I don't know - maybe the OP should ask prospective customers... I don't know
enough about the idea to guesstimate whether this is a good strategy or not.

------
ScottWhigham
Are you a geek too or are you the business person?

Advice #1: Be wary of what you read on these boards. A lot of folks will tell
you that you need to do "x". Well, what they aren't telling is that they think
"x" will work for you but what do they really know about your idea? Zilch. "x"
might have worked for them or for a friend and now they pass it along to you.
They are trying to be helpful yet that doesn't mean they are helpful. Be wary.

Advice #2 - Decide whether you and your friend actually want to be the
implementers or you want to sell the idea for someone else to implement.

Advice #3 - Consider talking to a patent attorney if it is an interesting
enough model.

Finally, the process to go from idea to product varies too widely for me to
offer specific advice. If your friend can code it in 6-12 months, here's what
you have to consider:

* If it can be coded in such a short period of time, how quickly can it be copied?

* If he can code it by himself in 6-12 months, how realistic are his timelines? It's often that I find my project estimates to be wildly optimistic...

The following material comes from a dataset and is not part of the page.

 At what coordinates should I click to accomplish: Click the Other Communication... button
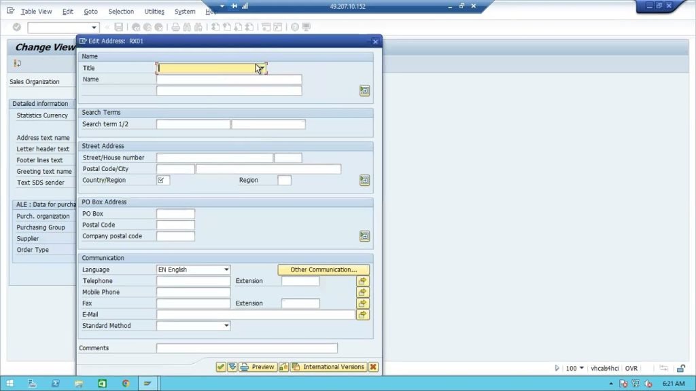[x=324, y=270]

* If he can code it by himself in 6-12 months, how much faster could he do it with a team of four other people who are very talented working alongside him 60 hours a week?

* Assuming that a team of 5 can code it inside of 90 days, is there an opportunity cost lost by waiting the extra 90 days (for your friend to code it alone)?

* How long will it take to raise financing (to fund the 5 person team)?

etc

Good luck!

------
run4yourlives
Do.

Stop talking and theorizing and just do.